§ Source text:
========================================================================

Wednesday, February 10, 2010

Arkham Horror

We played this yesterday, and had lots of fun. You play a group of investigators who rush around in H.P. Lovecraft's Arkham and try to push back the gibbering horrors from beyond the stars, before they swallow the world. The game itself is quite old, its first version was published in 1987. The new version is from Fantasy Flight Games.
A few things stand out:
- The game is cooperative: Everybody wins, or everybody loses. A bit like real life. I like this a lot.
- The game is complicated. There is a veritable cloud of counters, about a dozen card decks, a subrule to every subrule. Counters and cards are packed with info. Monsters move, or they don't, or they vanish. You might lose sanity, or not. Nothing is simple. The group has to take great care, or you will miss some details, making the game too hard or (in our case) too easy. It would be useful to have at least one certified rules-lawyer in the group.
- It takes about four hours with two new players out of five, just as advertised.
- After a few rounds, the mechanics and the make-up of the turns becomes quite natural, and you get a feeling where the certain areas of the board are and what they do.
- The game is quite gorgeous.
- The German rules are for wimps. True men use the English rules with their higher monster count.
- Being blessed is good. Being the deputy sheriff is better.
- A psychologist with a shotgun can take down ANYTHING.
- In retrospect, I thought that there would be more cooperation. In Battlestar Galactica, the cooperative element can be downright fierce, as everyone who is not doing their utmost and cleverest to save Galactica is suspected to be the traitor, and then it's off to the brig, doing the Galactica perp-walk. So everybody is very aware off his contribution to the common cause. Here, nobody starts to point fingers if you do your own thing for a few turns. But then, in last night's game the outcome never seemed to be in doubt.

Yesterday, we turned the tide against the unnameable horrors. But then, we missed a special feature of our main opponent, which would have changed our gameplay a lot. Turns out you can't just waltz down the French Quarter, killing Yig's cultists left and right without any repercussions. We'll take that into account next time.

Saturday, February 6, 2010

Compassion

Compassion - another settlement in the Corridor - a House on the Rock. In German, with a map.

========================================================================

§ Available data:
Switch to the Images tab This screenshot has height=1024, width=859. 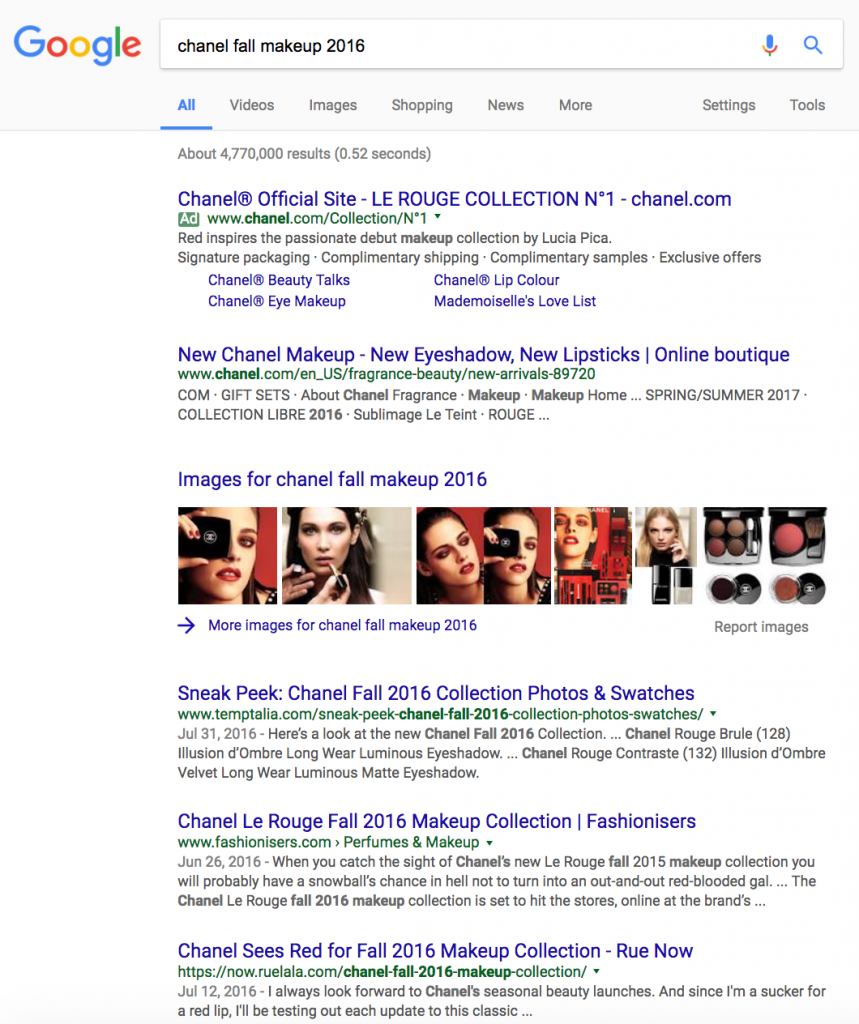click(x=333, y=105)
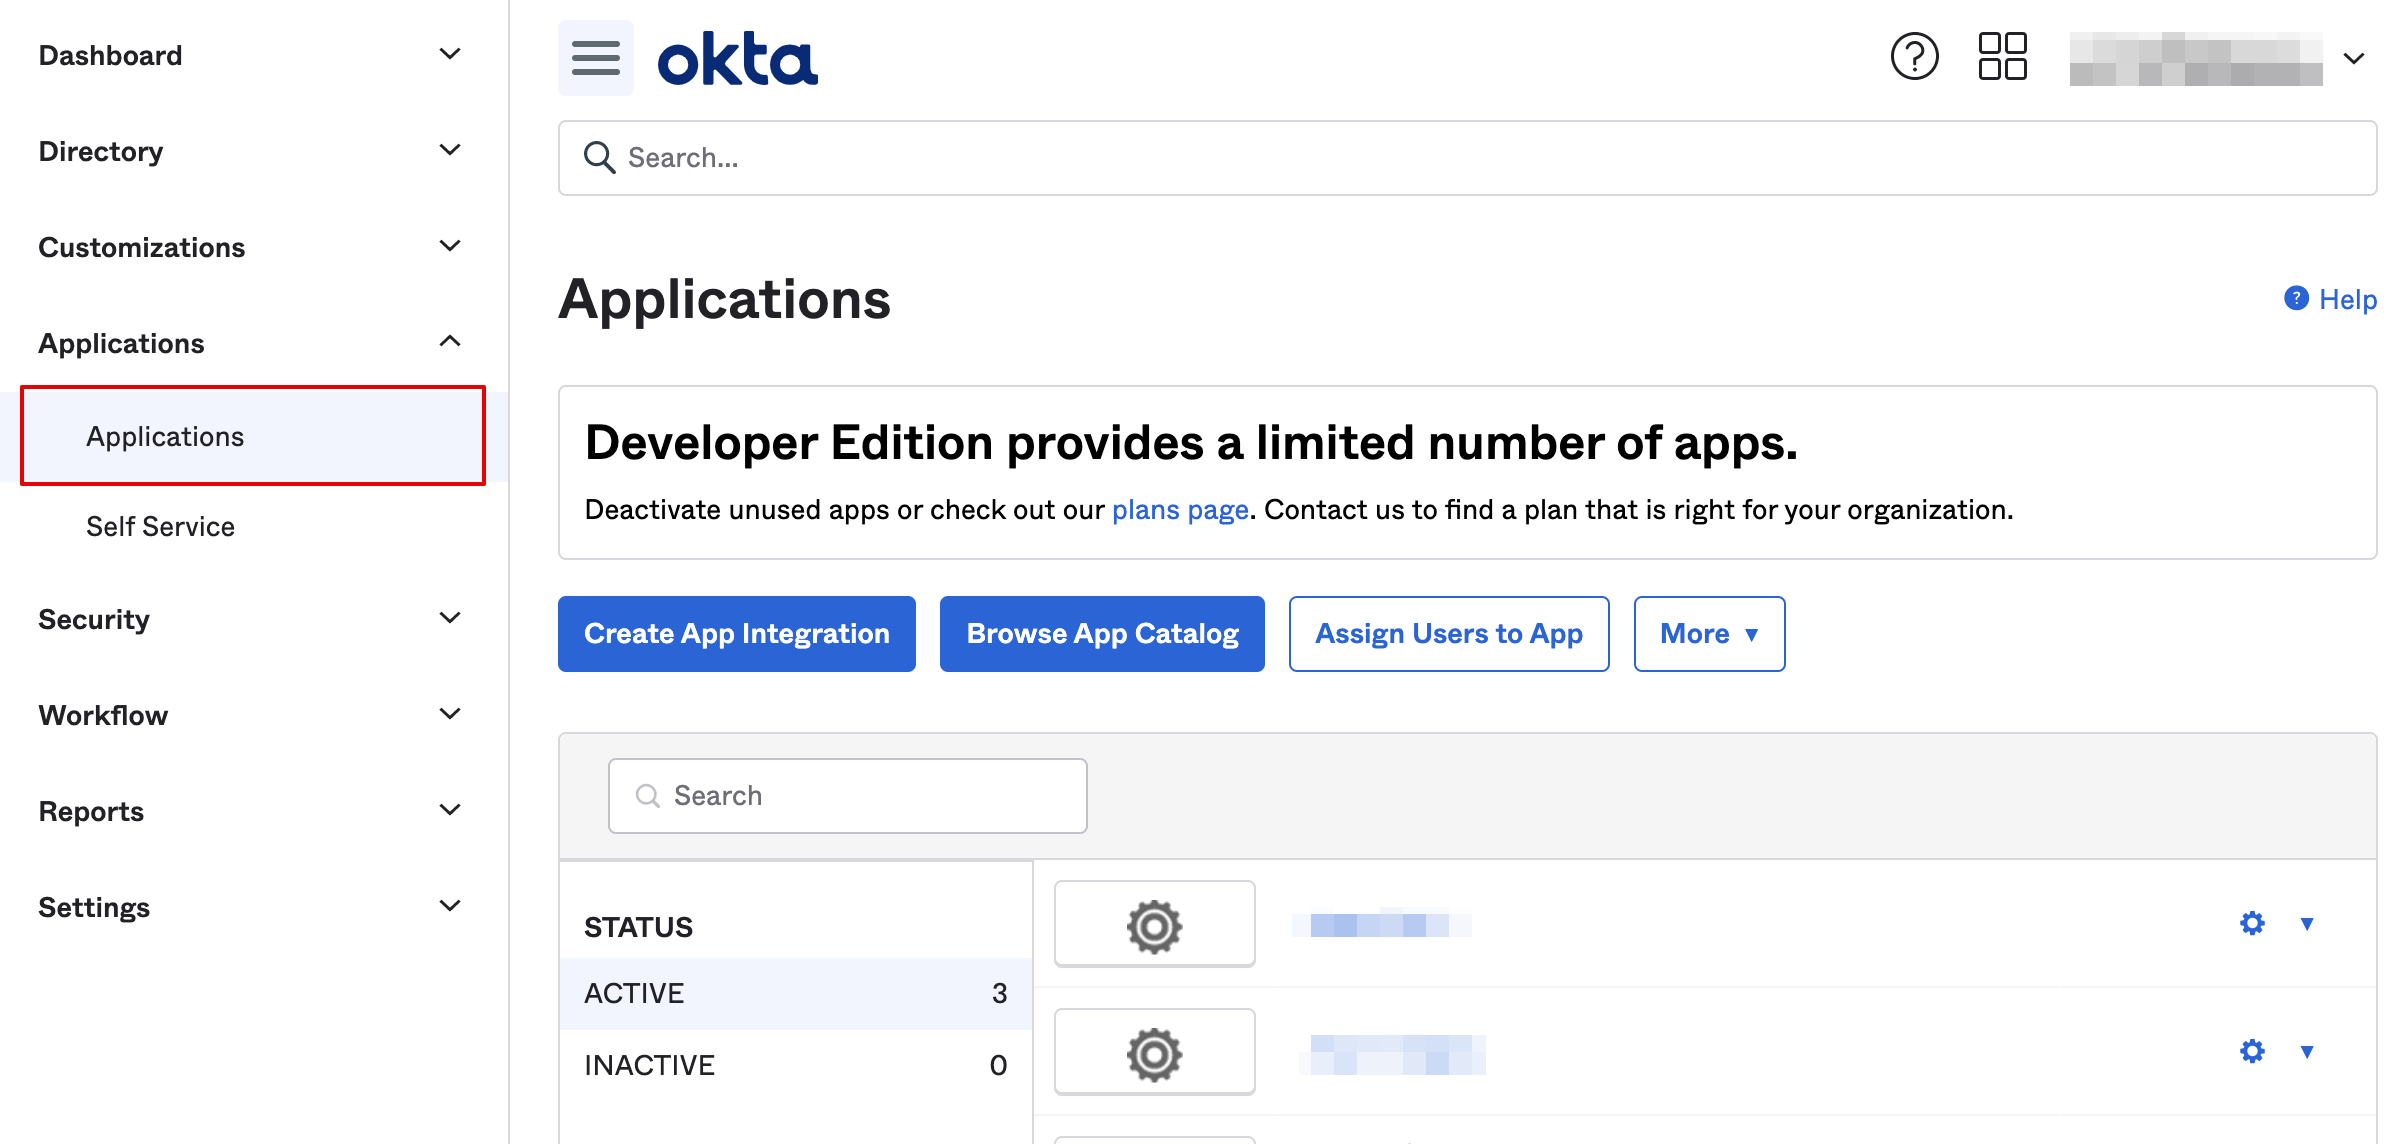Open the user account dropdown chevron
This screenshot has height=1144, width=2406.
coord(2354,58)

========================================================================

§ Work to complete:
- a) Reproduce the passage of the Arkham Horror post from "- The game is quite" to "sheriff is better.".
- b) In the Arkham Horror post, in what year was the first version of the game published?

§ In response:
- a)
- The game is quite gorgeous.
- The German rules are for wimps. True men use the English rules with their higher monster count.
- Being blessed is good. Being the deputy sheriff is better.

- b) 1987